Chcą pokonać władzę smrodem. Butelki z fekaliami nową bronią demonstrantów


Po nową broń przeciwko funkcjonariuszom sięgnęli uczestnicy protestu w stolicy Wenezueli. Zaatakowali siły bezpieczeństwa butelkami i torebkami wypełnionymi fekaliami. Protestujący domagają się przeprowadzenia przedterminowych wyborów parlamentarnych i ustąpienia prezydenta Nicolasa Maduro.

Tysiące opozycjonistów przeszło w środę główną autostradą Caracas w ramach tzw. "Shit March" (marszu g**na). Protestujący w Wenezueli występują przeciwko złej sytuacji ekonomicznej w kraju i domagają się zmiany ekipy rządzącej.

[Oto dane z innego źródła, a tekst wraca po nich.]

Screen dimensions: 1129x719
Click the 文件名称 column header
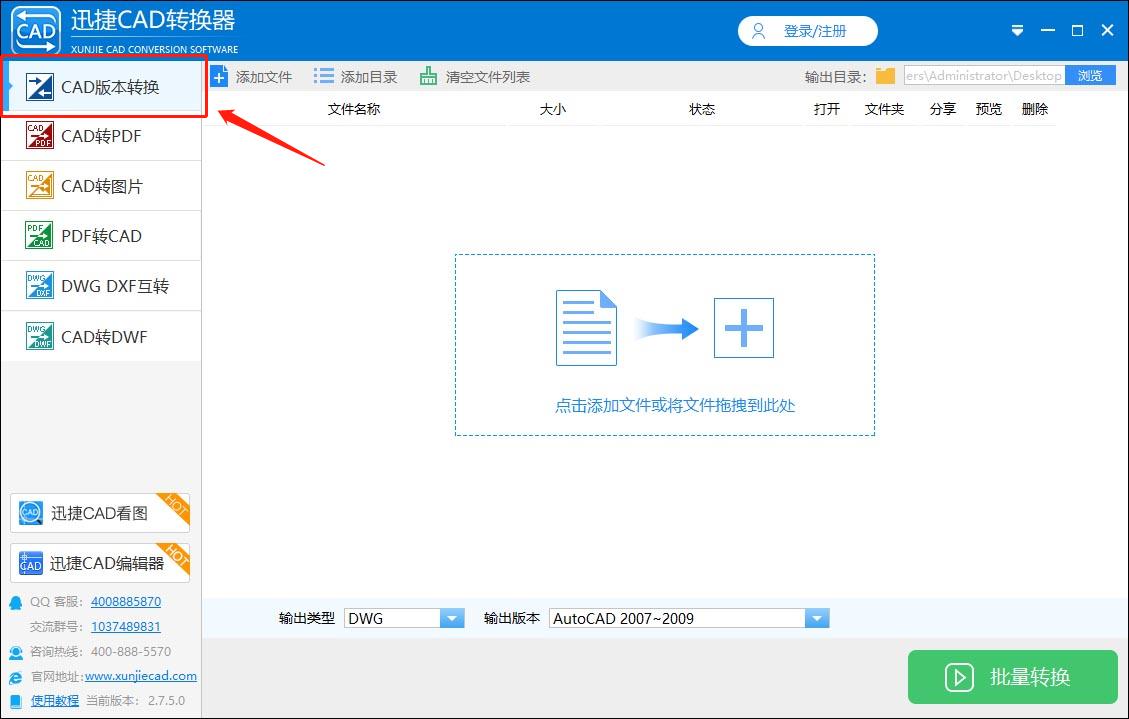(x=352, y=109)
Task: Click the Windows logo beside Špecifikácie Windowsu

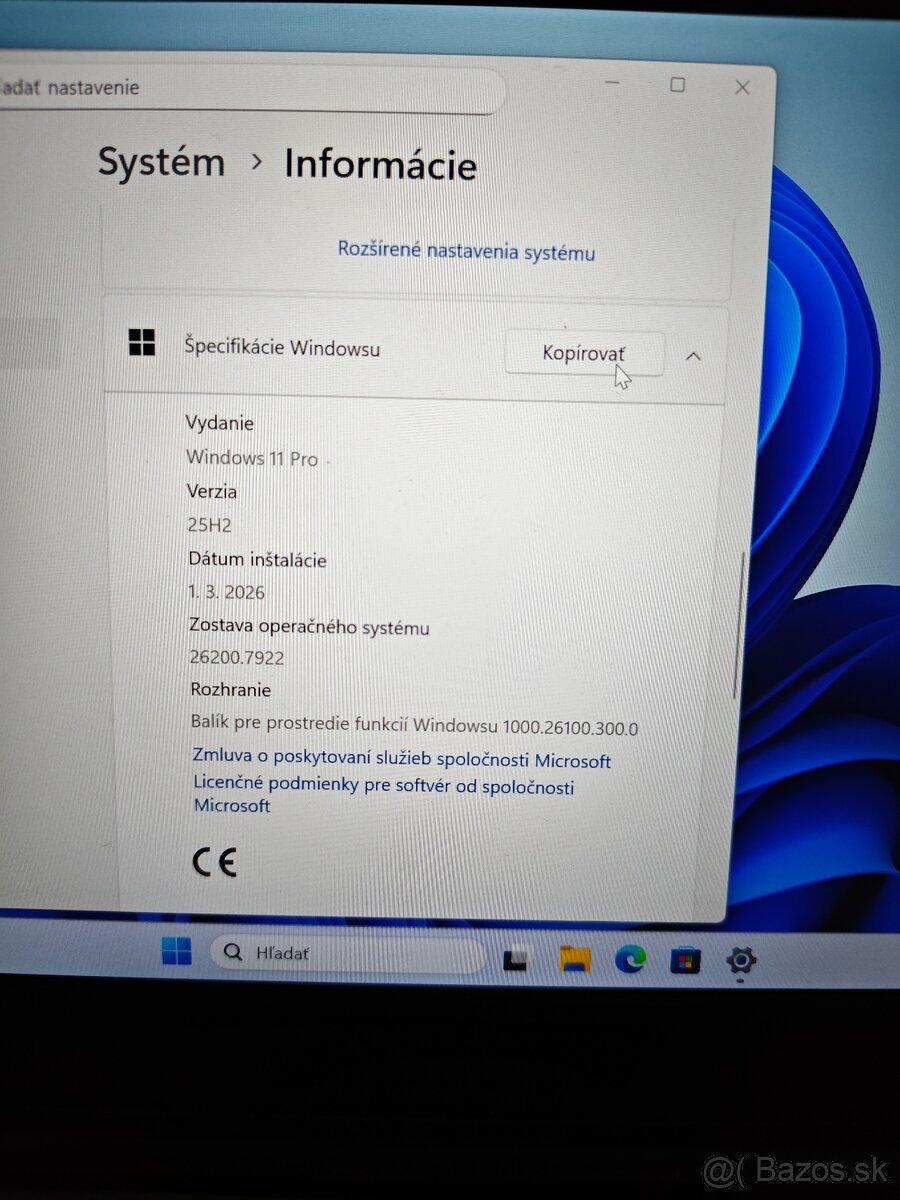Action: point(143,343)
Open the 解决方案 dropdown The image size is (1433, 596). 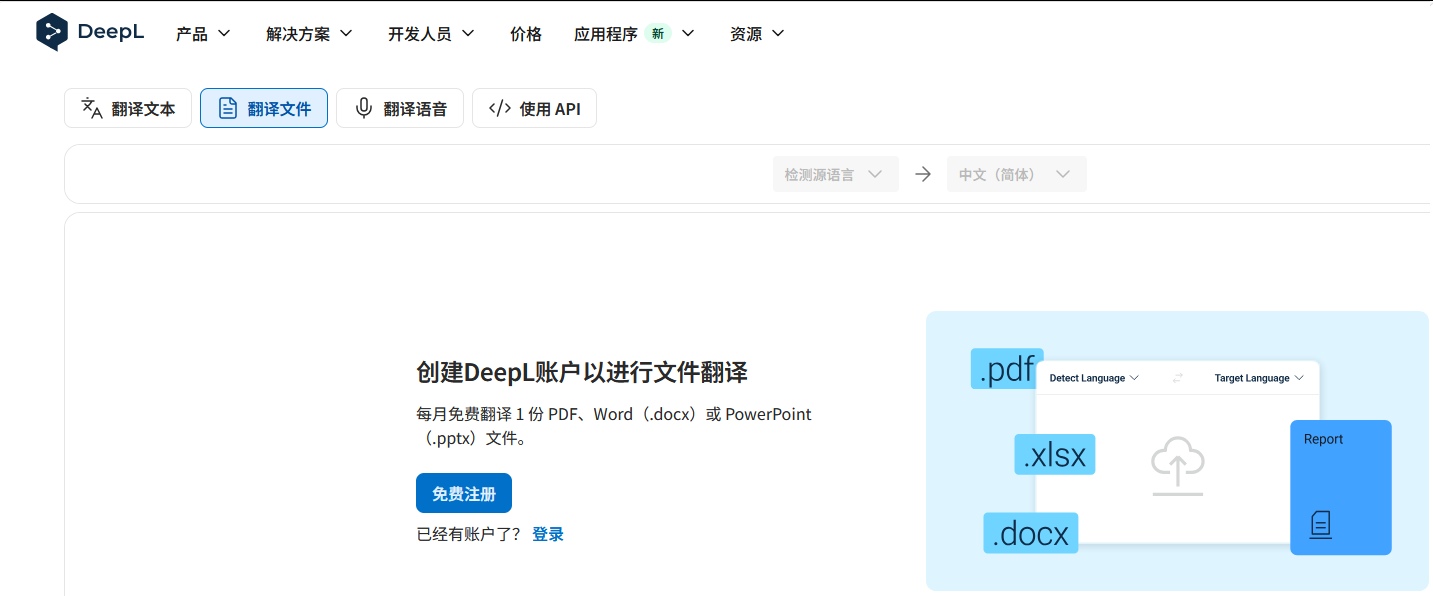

- Te dzieci żyją w dyktaturze, mogą tylko protestować - powiedziała w rozmowie z agencją Reutera o współmanifestujących 49-letnia uczestniczka marszu, Maria Montilla.

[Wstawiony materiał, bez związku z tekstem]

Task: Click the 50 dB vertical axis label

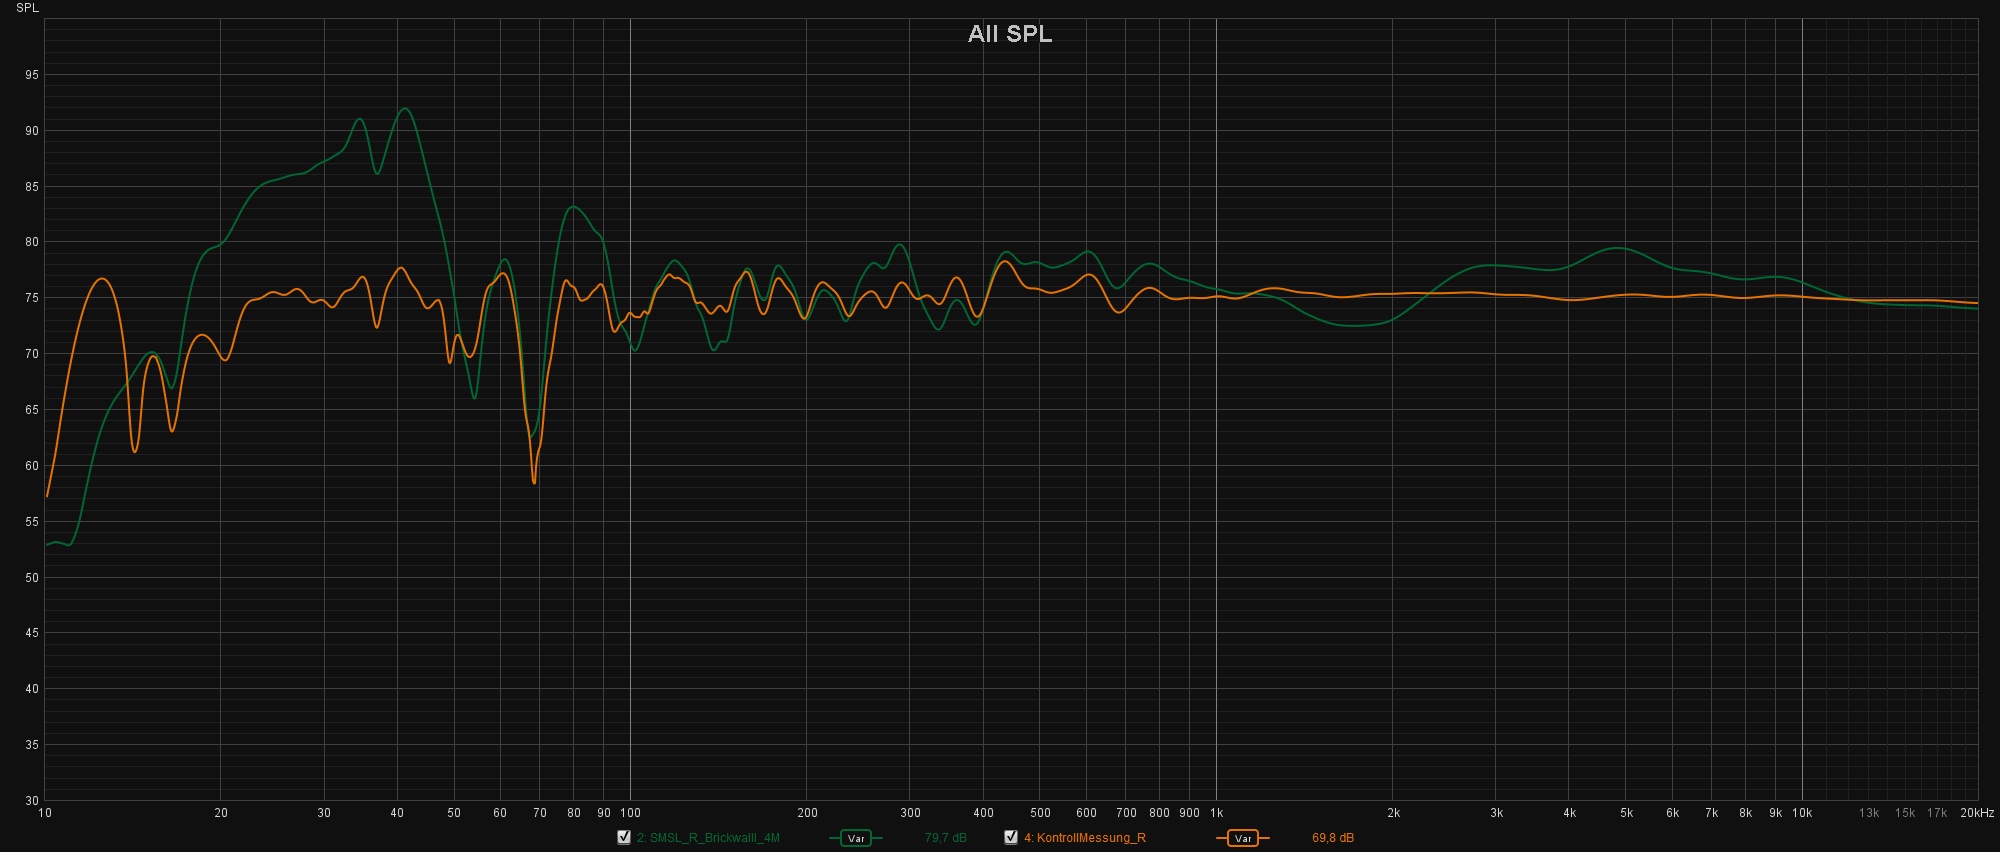Action: (x=32, y=578)
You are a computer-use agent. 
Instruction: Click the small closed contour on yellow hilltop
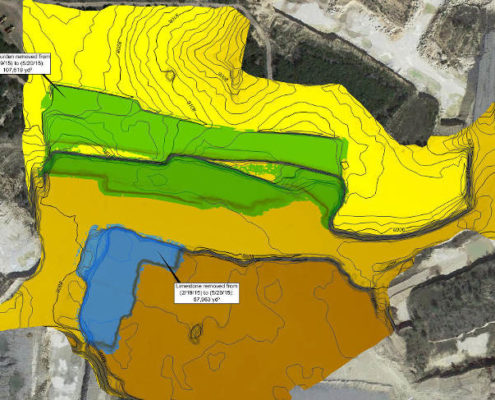point(171,75)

Butelki wypełnione fekaliami

Uczestnicy protestu byli uzbrojeni w kamienie i tzw. "poopootov coctails", czyli małe szklane butelki wypełnione fekaliami. Protestujący rzucali butelkami w stronę funkcjonariuszy służb bezpieczeństwa, blokując im drogę.

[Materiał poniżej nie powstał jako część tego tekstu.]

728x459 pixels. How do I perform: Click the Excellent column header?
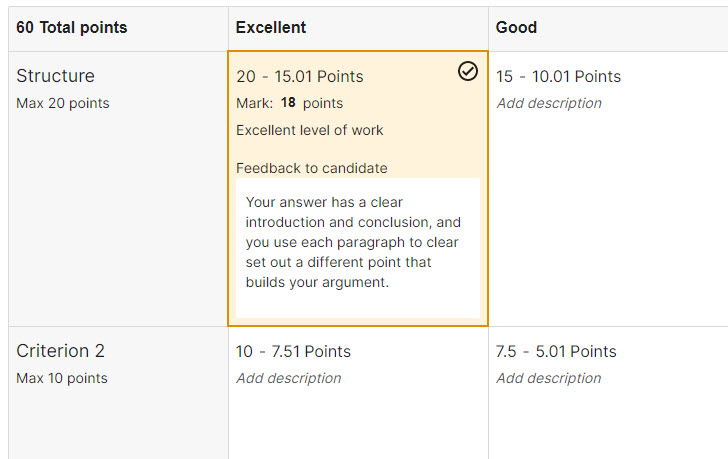pyautogui.click(x=271, y=28)
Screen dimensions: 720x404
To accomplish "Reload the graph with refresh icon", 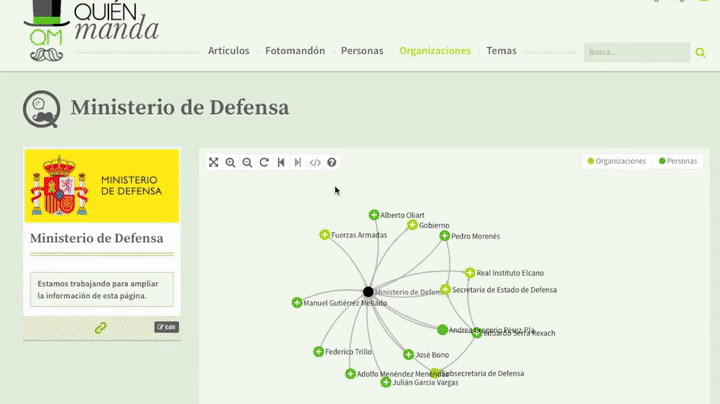I will click(264, 162).
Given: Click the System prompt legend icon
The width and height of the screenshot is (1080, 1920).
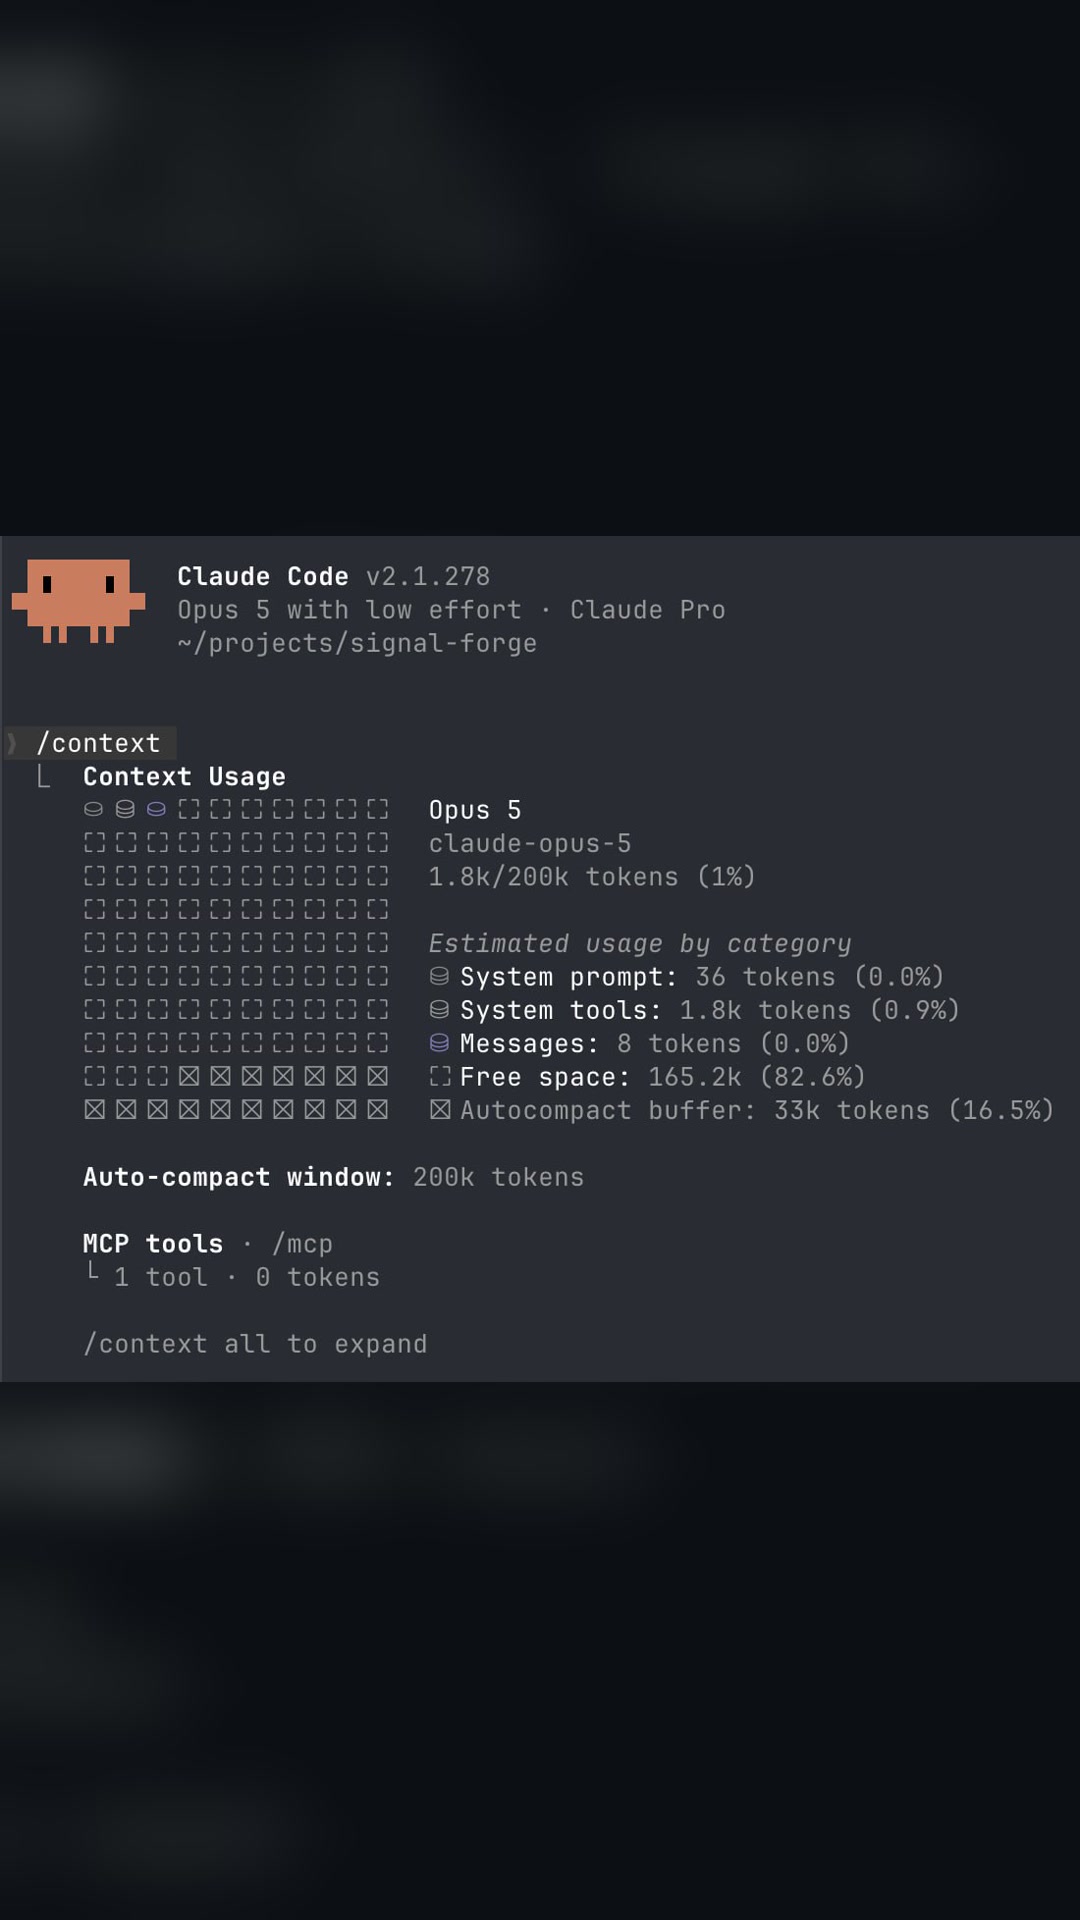Looking at the screenshot, I should (x=439, y=977).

- Nie ma tutaj niczego wybuchowego - powiedział jeden z uczestników marszu.- To nasz sposób na powiedzenie: odejdź Maduro, jesteś bezużyteczny - tłumaczył.

Zginęła jedna osoba

W wyniku starć pomiędzy zwolennikami opozycji a służbami bezpieczeństwa w środę zginęła jedna osoba, a kilkadziesiąt zostało rannych. Gwardia narodowa użyła przeciwko protestującym gazu łzawiącego.